Aim of the exercise: Give back every record exactly.

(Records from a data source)
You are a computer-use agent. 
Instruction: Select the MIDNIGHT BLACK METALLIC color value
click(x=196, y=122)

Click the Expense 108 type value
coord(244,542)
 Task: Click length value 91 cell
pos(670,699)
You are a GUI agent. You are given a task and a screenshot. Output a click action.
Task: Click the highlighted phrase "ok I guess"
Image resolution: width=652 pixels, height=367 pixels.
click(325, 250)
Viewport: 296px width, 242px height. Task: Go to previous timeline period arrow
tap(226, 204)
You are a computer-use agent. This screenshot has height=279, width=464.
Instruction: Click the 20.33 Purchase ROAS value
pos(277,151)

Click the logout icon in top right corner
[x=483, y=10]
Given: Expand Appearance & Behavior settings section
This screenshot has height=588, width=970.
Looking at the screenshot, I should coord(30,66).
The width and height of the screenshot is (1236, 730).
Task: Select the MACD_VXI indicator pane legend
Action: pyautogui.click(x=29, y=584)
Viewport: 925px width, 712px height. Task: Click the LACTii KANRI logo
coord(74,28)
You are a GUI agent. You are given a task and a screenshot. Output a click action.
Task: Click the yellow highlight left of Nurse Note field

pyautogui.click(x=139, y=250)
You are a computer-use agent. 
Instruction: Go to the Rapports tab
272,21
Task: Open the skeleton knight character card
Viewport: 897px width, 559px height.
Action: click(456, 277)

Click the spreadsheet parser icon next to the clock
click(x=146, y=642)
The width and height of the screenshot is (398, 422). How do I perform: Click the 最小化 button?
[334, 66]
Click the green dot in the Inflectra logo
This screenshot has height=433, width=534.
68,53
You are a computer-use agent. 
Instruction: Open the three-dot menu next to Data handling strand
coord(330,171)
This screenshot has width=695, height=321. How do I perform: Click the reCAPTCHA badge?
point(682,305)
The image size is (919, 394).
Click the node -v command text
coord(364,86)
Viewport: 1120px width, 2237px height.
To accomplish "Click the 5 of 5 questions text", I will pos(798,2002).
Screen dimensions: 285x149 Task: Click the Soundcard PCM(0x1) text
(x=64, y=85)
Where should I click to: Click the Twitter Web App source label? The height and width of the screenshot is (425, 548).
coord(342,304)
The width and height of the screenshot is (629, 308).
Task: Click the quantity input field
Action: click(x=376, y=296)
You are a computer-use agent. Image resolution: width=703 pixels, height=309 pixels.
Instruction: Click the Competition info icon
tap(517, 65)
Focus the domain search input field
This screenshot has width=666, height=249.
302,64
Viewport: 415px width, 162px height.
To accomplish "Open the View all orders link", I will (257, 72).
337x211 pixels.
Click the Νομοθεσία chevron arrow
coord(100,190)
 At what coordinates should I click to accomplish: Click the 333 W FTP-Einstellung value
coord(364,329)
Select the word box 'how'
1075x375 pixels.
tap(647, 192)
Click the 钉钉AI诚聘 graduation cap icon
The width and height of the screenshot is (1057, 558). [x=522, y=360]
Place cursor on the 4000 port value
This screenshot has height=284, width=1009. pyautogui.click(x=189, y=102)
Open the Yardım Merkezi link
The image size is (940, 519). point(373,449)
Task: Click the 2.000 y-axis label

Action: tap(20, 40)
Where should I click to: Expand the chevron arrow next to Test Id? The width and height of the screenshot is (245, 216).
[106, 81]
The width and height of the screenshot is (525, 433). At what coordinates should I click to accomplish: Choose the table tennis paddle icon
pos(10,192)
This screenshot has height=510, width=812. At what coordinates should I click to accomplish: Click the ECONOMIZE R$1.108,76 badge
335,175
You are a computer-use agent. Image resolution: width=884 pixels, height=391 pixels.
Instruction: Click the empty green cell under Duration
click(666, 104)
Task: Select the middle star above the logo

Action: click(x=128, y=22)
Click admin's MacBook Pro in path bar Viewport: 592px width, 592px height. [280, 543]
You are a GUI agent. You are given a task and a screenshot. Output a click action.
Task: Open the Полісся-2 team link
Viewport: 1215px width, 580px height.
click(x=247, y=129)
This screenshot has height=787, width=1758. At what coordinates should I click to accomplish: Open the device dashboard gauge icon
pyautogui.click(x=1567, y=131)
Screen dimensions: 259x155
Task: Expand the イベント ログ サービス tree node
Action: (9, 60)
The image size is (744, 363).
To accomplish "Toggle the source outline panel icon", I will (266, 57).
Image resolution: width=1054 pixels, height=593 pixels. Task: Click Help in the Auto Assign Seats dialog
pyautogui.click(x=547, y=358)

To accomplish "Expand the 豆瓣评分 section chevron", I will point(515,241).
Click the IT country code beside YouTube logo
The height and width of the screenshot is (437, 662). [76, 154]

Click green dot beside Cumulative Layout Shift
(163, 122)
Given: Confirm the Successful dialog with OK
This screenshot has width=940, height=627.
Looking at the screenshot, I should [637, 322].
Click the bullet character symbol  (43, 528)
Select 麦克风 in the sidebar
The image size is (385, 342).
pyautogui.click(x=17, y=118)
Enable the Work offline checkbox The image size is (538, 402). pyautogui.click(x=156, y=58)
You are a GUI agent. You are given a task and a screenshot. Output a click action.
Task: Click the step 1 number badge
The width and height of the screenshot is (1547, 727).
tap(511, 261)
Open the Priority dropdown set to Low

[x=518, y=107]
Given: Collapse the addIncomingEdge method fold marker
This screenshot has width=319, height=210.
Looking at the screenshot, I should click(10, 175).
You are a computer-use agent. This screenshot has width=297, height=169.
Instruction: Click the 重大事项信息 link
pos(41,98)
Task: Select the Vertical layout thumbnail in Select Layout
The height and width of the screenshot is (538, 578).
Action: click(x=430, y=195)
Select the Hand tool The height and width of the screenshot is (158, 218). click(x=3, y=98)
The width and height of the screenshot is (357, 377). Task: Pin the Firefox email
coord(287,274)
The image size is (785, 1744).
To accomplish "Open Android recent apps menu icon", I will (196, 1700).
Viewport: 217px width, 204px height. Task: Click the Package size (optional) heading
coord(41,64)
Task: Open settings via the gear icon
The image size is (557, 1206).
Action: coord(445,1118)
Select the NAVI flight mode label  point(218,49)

Answer for the task:
You are a computer-use agent. 
Instruction: Select the MIDNIGHT BLACK METALLIC color value
click(x=196, y=122)

Click the Expense 108 type value
coord(244,542)
 Task: Click length value 91 cell
pos(670,699)
You are a GUI agent. You are given a task and a screenshot. Output a click action.
Task: Click the highlighted phrase "ok I guess"
Image resolution: width=652 pixels, height=367 pixels.
click(325, 250)
Viewport: 296px width, 242px height. Task: Go to previous timeline period arrow
tap(226, 204)
You are a computer-use agent. This screenshot has height=279, width=464.
Instruction: Click the 20.33 Purchase ROAS value
pos(277,151)

Click the logout icon in top right corner
[x=483, y=10]
Given: Expand Appearance & Behavior settings section
This screenshot has height=588, width=970.
Looking at the screenshot, I should coord(30,66).
The width and height of the screenshot is (1236, 730).
Task: Select the MACD_VXI indicator pane legend
Action: pyautogui.click(x=29, y=584)
Viewport: 925px width, 712px height. Task: Click the LACTii KANRI logo
coord(74,28)
You are a GUI agent. You are given a task and a screenshot. Output a click action.
Task: Click the yellow highlight left of Nurse Note field

pyautogui.click(x=139, y=250)
You are a computer-use agent. 
Instruction: Go to the Rapports tab
272,21
Task: Open the skeleton knight character card
Viewport: 897px width, 559px height.
Action: click(456, 277)

Click the spreadsheet parser icon next to the clock
click(x=146, y=642)
The width and height of the screenshot is (398, 422). How do I perform: Click the 最小化 button?
[334, 66]
Click the green dot in the Inflectra logo
This screenshot has height=433, width=534.
68,53
You are a computer-use agent. 
Instruction: Open the three-dot menu next to Data handling strand
coord(330,171)
This screenshot has width=695, height=321. How do I perform: Click the reCAPTCHA badge?
point(682,305)
The image size is (919, 394).
Click the node -v command text
coord(364,86)
Viewport: 1120px width, 2237px height.
To accomplish "Click the 5 of 5 questions text", I will pos(798,2002).
Screen dimensions: 285x149 Task: Click the Soundcard PCM(0x1) text
(x=64, y=85)
Where should I click to: Click the Twitter Web App source label? The height and width of the screenshot is (425, 548).
coord(342,304)
The width and height of the screenshot is (629, 308).
Task: Click the quantity input field
Action: click(x=376, y=296)
You are a computer-use agent. Image resolution: width=703 pixels, height=309 pixels.
Instruction: Click the Competition info icon
tap(517, 65)
Focus the domain search input field
This screenshot has width=666, height=249.
302,64
Viewport: 415px width, 162px height.
To accomplish "Open the View all orders link", I will (257, 72).
337x211 pixels.
Click the Νομοθεσία chevron arrow
coord(100,190)
 At what coordinates should I click to accomplish: Click the 333 W FTP-Einstellung value
coord(364,329)
Select the word box 'how'
1075x375 pixels.
tap(647, 192)
Click the 钉钉AI诚聘 graduation cap icon
The width and height of the screenshot is (1057, 558). [x=522, y=360]
Place cursor on the 4000 port value
This screenshot has height=284, width=1009. pyautogui.click(x=189, y=102)
Open the Yardım Merkezi link
The image size is (940, 519). point(373,449)
Task: Click the 2.000 y-axis label

Action: tap(20, 40)
Where should I click to: Expand the chevron arrow next to Test Id? The width and height of the screenshot is (245, 216).
[106, 81]
The width and height of the screenshot is (525, 433). At what coordinates should I click to accomplish: Choose the table tennis paddle icon
pos(10,192)
This screenshot has height=510, width=812. At what coordinates should I click to accomplish: Click the ECONOMIZE R$1.108,76 badge
335,175
You are a computer-use agent. Image resolution: width=884 pixels, height=391 pixels.
Instruction: Click the empty green cell under Duration
click(666, 104)
Task: Select the middle star above the logo

Action: click(x=128, y=22)
Click admin's MacBook Pro in path bar Viewport: 592px width, 592px height. [280, 543]
You are a GUI agent. You are given a task and a screenshot. Output a click action.
Task: Open the Полісся-2 team link
Viewport: 1215px width, 580px height.
click(x=247, y=129)
This screenshot has height=787, width=1758. At what coordinates should I click to accomplish: Open the device dashboard gauge icon
pyautogui.click(x=1567, y=131)
Screen dimensions: 259x155
Task: Expand the イベント ログ サービス tree node
Action: (9, 60)
The image size is (744, 363).
To accomplish "Toggle the source outline panel icon", I will (266, 57).
Image resolution: width=1054 pixels, height=593 pixels. Task: Click Help in the Auto Assign Seats dialog
pyautogui.click(x=547, y=358)

To accomplish "Expand the 豆瓣评分 section chevron", I will point(515,241).
Click the IT country code beside YouTube logo
The height and width of the screenshot is (437, 662). [76, 154]

Click green dot beside Cumulative Layout Shift
(163, 122)
Given: Confirm the Successful dialog with OK
This screenshot has width=940, height=627.
Looking at the screenshot, I should [637, 322].
Click the bullet character symbol  (43, 528)
Select 麦克风 in the sidebar
The image size is (385, 342).
pyautogui.click(x=17, y=118)
Enable the Work offline checkbox The image size is (538, 402). pyautogui.click(x=156, y=58)
You are a GUI agent. You are given a task and a screenshot. Output a click action.
Task: Click the step 1 number badge
The width and height of the screenshot is (1547, 727).
tap(511, 261)
Open the Priority dropdown set to Low

[x=518, y=107]
Given: Collapse the addIncomingEdge method fold marker
This screenshot has width=319, height=210.
Looking at the screenshot, I should click(10, 175).
You are a computer-use agent. This screenshot has width=297, height=169.
Instruction: Click the 重大事项信息 link
pos(41,98)
Task: Select the Vertical layout thumbnail in Select Layout
The height and width of the screenshot is (538, 578).
Action: click(x=430, y=195)
Select the Hand tool The height and width of the screenshot is (158, 218). click(x=3, y=98)
The width and height of the screenshot is (357, 377). Task: Pin the Firefox email
coord(287,274)
The image size is (785, 1744).
To accomplish "Open Android recent apps menu icon", I will (196, 1700).
Viewport: 217px width, 204px height. Task: Click the Package size (optional) heading
coord(41,64)
Task: Open settings via the gear icon
The image size is (557, 1206).
Action: coord(445,1118)
Select the NAVI flight mode label  point(218,49)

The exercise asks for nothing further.